======== Exercise input
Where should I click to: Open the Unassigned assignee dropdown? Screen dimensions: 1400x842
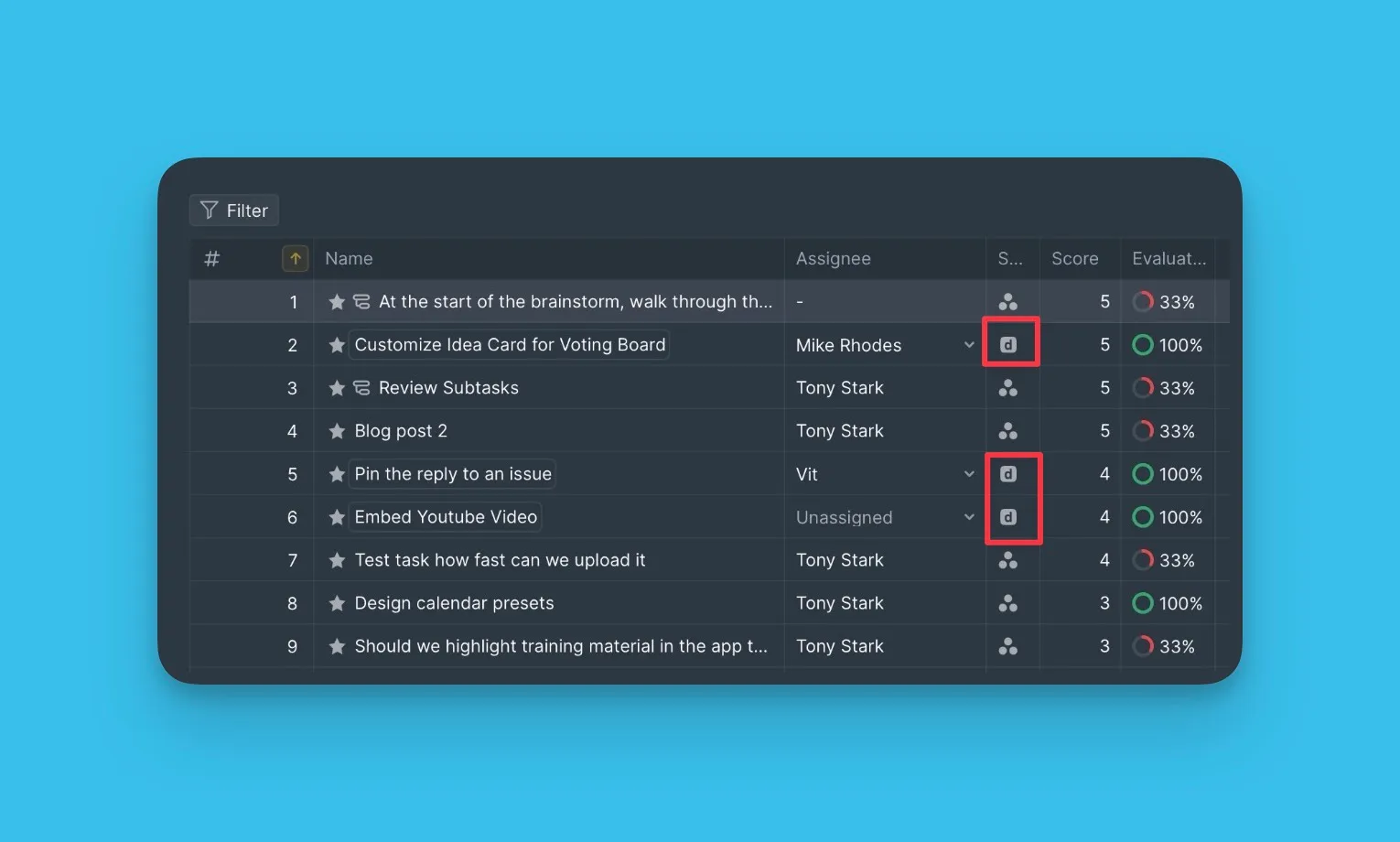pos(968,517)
================
======== Exercise input
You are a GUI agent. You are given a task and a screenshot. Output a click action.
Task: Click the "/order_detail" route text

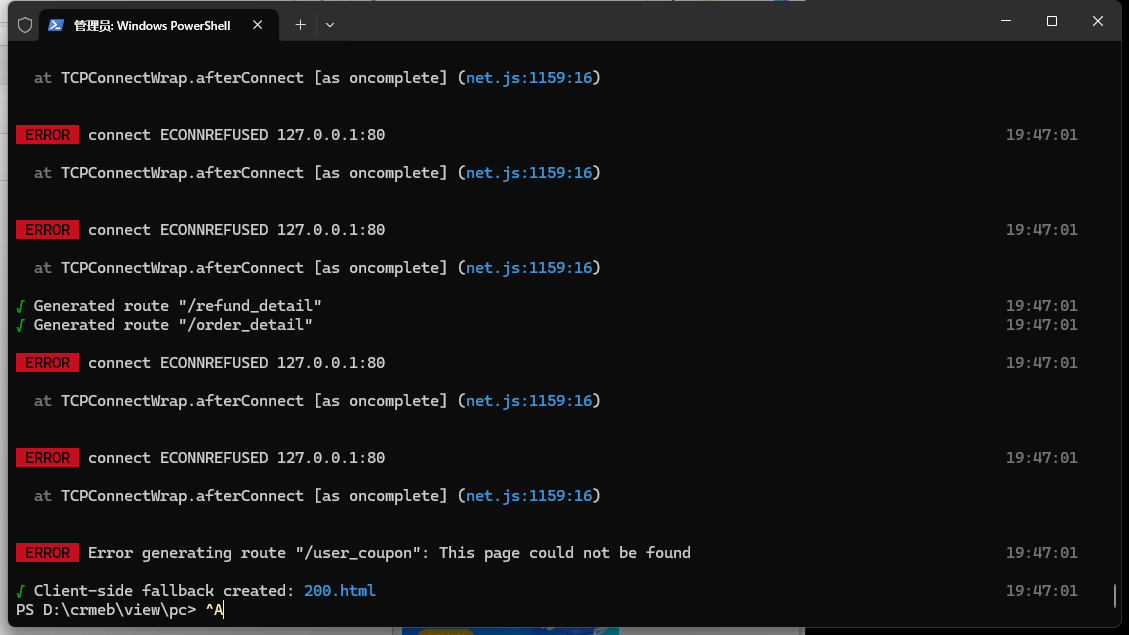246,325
================
* _What to produce_
Switch "Unassigned" to "Pending" in the records from the line with "Where should I" up to and including the line with "pos(968,517)", and give back only those lines with everything else unchanged. Leave the pictures out of the answer.

* _Full answer_
Where should I click to: Open the Pending assignee dropdown? Screen dimensions: 1400x842
pos(968,517)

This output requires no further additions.